Figure 2.

Schematic illustrating mechanisms of initiation of hemostatic coagulation and infection-induced coagulopathy. Normal hemostasis (green box, left half of figure) can be initiated by (A) endothelial stress and damage. Endothelial death can result in the exposure of the subendothelial extracellular matrix (B), which can also initiate coagulation. Tissue factor expression by endothelial cells (C) and platelet recruitment to sites of damage (D) serve to activate/amplify coagulation. In addition, recruitment and activation of leukocytes such as monocytes can result in increased tissue factor expression (E), further driving coagulation. During infection (orange box, right half of figure), pathogens (F) serve to activate both platelets (G) and leukocytes such as neutrophils (H).

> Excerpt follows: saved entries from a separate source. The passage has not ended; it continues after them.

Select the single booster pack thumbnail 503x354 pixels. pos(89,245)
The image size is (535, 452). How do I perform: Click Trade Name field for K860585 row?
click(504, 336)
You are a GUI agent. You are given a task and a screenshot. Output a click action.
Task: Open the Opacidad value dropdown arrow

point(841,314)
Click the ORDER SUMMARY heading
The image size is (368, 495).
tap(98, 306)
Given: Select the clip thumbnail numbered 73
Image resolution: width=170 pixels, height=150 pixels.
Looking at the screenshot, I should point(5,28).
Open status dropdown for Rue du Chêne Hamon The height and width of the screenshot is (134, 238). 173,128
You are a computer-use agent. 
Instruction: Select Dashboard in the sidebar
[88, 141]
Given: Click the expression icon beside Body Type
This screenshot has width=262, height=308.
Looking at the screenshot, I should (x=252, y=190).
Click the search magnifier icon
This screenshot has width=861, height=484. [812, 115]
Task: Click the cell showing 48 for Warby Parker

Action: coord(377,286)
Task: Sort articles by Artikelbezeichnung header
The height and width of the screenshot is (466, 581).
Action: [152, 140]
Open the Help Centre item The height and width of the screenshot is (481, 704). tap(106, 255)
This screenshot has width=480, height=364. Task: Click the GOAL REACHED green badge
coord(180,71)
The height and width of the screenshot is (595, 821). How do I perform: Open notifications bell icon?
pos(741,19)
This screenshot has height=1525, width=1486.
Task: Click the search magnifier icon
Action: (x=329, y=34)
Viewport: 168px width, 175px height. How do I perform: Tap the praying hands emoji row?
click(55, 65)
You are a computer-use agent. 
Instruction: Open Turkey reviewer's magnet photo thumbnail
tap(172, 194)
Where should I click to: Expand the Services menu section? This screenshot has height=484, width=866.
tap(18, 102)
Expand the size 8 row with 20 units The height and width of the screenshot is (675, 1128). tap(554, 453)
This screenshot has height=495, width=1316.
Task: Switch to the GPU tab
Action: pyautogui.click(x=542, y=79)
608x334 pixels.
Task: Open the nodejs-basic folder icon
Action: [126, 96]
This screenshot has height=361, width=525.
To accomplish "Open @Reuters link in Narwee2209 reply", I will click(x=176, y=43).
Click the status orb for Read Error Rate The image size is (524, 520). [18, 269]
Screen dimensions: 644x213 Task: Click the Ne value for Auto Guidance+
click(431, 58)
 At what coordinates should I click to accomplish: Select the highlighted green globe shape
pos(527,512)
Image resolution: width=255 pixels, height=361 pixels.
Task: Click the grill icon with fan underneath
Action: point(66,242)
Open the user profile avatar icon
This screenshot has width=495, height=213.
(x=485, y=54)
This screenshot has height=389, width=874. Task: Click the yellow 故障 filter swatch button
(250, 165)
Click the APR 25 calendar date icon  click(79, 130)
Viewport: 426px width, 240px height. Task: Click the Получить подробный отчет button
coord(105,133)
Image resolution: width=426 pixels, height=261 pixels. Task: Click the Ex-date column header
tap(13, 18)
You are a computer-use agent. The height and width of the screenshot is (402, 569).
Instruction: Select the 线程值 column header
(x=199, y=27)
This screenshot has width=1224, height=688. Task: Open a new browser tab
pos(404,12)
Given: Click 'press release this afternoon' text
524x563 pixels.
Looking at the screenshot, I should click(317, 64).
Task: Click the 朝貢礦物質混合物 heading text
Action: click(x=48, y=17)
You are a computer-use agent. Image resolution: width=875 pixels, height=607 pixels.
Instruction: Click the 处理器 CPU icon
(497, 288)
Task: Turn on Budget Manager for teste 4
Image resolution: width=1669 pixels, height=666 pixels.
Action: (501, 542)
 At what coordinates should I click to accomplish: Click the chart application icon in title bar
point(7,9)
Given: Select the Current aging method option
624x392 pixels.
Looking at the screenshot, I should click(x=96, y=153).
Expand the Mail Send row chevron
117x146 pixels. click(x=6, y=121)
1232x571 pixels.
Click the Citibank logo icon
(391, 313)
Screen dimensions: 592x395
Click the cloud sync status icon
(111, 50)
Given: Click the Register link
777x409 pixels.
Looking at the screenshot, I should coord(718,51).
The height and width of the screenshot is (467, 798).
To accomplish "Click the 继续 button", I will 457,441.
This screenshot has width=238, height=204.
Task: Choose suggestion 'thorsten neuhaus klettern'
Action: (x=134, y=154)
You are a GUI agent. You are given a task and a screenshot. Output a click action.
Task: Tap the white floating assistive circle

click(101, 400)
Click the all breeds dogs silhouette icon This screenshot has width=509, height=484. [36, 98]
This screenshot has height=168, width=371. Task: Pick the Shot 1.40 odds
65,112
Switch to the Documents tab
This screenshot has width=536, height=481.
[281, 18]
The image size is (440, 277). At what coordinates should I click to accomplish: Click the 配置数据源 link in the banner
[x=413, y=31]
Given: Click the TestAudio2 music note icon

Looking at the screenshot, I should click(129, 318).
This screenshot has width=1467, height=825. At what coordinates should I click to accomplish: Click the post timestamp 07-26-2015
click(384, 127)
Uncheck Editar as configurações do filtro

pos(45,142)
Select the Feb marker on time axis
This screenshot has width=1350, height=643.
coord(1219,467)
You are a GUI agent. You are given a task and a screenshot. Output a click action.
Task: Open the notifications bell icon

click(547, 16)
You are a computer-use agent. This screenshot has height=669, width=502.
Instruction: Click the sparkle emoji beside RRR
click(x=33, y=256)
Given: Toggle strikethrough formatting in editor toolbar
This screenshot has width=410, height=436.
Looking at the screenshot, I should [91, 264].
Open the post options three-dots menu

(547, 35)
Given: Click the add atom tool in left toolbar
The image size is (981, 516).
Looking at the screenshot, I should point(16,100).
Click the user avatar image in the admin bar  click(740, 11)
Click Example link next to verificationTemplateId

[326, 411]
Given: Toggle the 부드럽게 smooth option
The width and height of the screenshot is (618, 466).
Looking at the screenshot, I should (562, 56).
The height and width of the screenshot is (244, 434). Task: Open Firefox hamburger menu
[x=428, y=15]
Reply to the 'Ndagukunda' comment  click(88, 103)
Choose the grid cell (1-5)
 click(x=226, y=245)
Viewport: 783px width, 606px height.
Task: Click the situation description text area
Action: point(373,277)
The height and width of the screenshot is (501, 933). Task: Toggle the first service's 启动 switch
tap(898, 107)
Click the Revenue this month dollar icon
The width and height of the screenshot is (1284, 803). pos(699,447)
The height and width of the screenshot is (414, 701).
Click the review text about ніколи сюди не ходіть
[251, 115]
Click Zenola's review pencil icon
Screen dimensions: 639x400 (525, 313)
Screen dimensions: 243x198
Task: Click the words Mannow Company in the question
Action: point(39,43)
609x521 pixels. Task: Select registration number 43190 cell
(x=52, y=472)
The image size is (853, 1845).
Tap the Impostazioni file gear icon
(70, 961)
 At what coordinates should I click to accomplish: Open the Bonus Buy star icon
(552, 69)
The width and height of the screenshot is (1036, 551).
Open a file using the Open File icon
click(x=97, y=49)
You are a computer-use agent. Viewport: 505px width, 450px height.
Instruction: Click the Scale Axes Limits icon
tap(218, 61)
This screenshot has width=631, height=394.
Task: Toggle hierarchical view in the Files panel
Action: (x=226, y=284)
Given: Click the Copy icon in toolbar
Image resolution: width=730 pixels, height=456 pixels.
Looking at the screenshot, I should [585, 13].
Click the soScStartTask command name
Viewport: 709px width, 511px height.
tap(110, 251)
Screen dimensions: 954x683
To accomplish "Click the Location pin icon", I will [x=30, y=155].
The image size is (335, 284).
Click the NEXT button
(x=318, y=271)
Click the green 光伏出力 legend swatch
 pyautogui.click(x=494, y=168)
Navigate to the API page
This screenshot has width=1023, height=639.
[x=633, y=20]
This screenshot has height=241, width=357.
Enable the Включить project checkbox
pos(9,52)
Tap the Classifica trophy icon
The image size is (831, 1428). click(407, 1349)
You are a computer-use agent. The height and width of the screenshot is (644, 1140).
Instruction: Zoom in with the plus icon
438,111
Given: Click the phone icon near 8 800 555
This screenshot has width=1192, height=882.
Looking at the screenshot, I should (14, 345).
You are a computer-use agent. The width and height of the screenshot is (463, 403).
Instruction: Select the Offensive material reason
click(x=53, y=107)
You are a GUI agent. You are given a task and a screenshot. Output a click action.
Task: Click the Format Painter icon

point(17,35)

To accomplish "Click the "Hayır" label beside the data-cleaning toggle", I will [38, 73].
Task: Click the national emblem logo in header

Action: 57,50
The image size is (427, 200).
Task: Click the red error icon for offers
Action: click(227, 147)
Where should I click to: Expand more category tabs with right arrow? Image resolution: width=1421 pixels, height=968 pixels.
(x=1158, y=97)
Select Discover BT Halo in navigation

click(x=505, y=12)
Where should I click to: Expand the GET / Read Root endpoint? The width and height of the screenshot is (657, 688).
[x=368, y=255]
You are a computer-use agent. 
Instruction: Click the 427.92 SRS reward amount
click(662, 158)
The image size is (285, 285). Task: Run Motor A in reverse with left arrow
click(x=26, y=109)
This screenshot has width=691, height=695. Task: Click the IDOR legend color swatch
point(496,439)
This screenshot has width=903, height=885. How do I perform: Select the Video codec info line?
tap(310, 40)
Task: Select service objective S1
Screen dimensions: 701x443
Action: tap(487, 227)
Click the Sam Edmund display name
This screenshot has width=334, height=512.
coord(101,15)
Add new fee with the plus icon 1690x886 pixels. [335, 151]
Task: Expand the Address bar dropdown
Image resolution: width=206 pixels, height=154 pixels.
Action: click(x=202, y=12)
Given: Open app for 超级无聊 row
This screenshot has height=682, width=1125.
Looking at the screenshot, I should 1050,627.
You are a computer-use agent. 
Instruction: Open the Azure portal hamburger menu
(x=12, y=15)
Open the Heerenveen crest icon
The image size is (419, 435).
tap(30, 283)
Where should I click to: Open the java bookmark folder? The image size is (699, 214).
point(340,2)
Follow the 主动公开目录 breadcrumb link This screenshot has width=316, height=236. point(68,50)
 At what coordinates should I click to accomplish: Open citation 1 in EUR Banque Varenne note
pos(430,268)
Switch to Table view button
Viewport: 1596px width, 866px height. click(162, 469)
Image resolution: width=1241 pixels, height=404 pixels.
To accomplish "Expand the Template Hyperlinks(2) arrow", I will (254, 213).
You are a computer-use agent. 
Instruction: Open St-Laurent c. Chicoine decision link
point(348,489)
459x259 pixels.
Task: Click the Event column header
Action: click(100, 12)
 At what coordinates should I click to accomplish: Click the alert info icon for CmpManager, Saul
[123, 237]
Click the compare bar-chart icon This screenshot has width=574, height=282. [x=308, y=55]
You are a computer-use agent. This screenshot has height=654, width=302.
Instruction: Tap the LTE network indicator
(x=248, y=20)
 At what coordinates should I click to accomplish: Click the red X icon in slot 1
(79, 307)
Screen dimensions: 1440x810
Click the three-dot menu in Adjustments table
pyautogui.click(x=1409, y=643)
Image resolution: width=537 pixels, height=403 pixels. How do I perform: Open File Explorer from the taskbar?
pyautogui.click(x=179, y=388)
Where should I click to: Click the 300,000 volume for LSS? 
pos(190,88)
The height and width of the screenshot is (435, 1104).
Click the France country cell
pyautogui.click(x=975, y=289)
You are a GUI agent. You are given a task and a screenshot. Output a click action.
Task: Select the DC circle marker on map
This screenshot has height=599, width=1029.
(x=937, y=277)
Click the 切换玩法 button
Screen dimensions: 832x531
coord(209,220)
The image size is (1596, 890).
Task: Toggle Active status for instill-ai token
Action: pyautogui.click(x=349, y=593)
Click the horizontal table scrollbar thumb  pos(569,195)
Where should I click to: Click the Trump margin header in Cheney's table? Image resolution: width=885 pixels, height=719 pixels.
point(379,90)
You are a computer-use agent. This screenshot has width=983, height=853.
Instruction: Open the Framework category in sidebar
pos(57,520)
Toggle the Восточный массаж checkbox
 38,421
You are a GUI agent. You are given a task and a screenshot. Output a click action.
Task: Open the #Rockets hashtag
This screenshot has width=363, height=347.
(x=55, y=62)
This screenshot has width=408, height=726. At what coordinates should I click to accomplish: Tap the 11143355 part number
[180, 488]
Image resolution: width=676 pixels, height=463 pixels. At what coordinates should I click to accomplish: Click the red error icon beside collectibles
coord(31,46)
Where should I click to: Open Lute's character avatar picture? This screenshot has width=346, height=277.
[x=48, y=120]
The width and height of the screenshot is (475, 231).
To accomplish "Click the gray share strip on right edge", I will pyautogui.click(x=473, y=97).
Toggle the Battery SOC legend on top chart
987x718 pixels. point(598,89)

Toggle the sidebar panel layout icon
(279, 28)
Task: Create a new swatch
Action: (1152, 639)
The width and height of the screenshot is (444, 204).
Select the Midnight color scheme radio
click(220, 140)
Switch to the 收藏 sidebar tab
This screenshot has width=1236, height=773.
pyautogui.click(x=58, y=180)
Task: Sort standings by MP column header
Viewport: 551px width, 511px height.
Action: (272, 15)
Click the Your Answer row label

Activated platelets can form circulating aggregates (I) or bind to the surface of neutrophils (J) inducing the release of NETs (K). Activated platelets, leukocytes, platelet–leukocyte aggregates and NETs feed into the clotting cascade (purple arrows), resulting in the inappropriate and uncontrolled systemic coagulation. In addition, NETs mediated a positive feedback loop within inflammation (orange arrows) further driving platelet and neutrophil activation and inducing the production of additional NETs. This uncontrolled amplification of clotting tips the balance away from hemostasis and toward systemic coagulopathy.